Figure 7. Bcl-xL/Bax H5 co-localizes with endogenous Mfn2 more efficiently than Bax.

(A) WT HCT116 or Bax^−/− HCT116 cells were transfected with GFP-Bax or GFP-Bcl-xL/Bax H5, treated with 10µM QVD and 1µM STS or DMSO for 4hr and immunostained for cytochrome c. 100 cells were counted in triplicate, analyzing the percentage of cells releasing cytochrome c.
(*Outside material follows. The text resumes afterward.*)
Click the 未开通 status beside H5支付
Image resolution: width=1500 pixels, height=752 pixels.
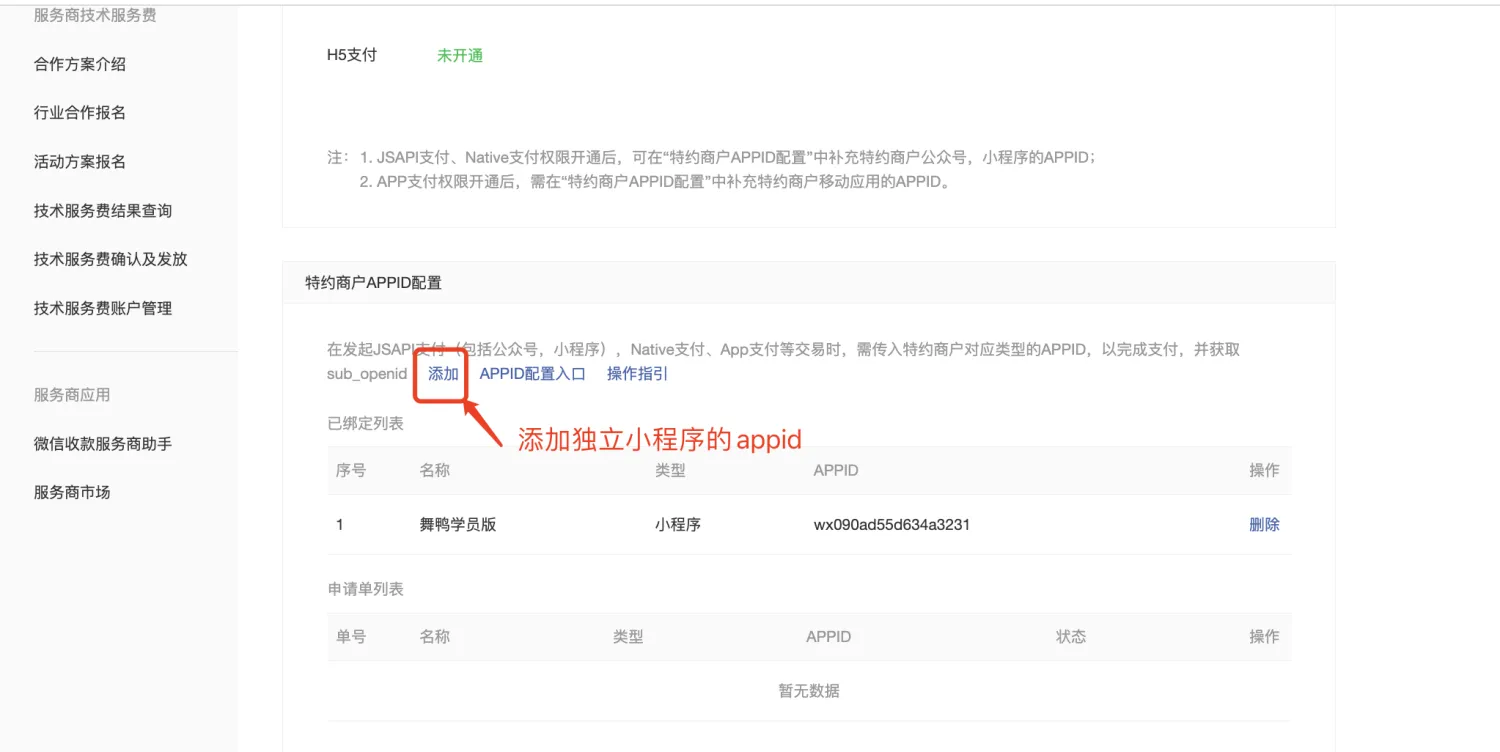(x=460, y=56)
P-values were calculated using the students t-test. (B–F) Bax^−/− HCT116 cells were treated with the 10 µM QVD, transfected with GFP-Bax (B, C, E) or GFP-Bcl-xL/Bax H5 (C, D, F), immunostained for cytochrome c and endogenous Mfn2. White areas designate co-localization or merged regions (represented by arrowheads). Scale bar denotes 5µm. (C) HCT116 Bax^−/− cells were prepared as above and treated for 2 hr with 1µM STS or DMSO (−). At least 20 cells per condition were imaged and analyzed using the Volocity program to calculate the Pearson Correlation value (co-localization) between Mfn2 and GFP-Bax or GFP-Bcl-xL/Bax H5. The p-values were obtained using student’s t-test. (E, F) Line scan plots of the images shown in 7B and 7D, respectively were analyzed for co-localization of GFP and Mfn2 signals using the LSM 510 program. (G) Bax^−/− HCT116 cells were transfected with FLAG-Mfn1 or FLAG-Mfn2 and GFP-Bax or GFP-Bcl-xL/Bax H5. Following treatment for 4 hr with 1µM STS or DMSO, the cells were collected, immunoprecipitated with FLAG beads and blotted for FLAG and GFP. These data are representative of at least two independent experiments.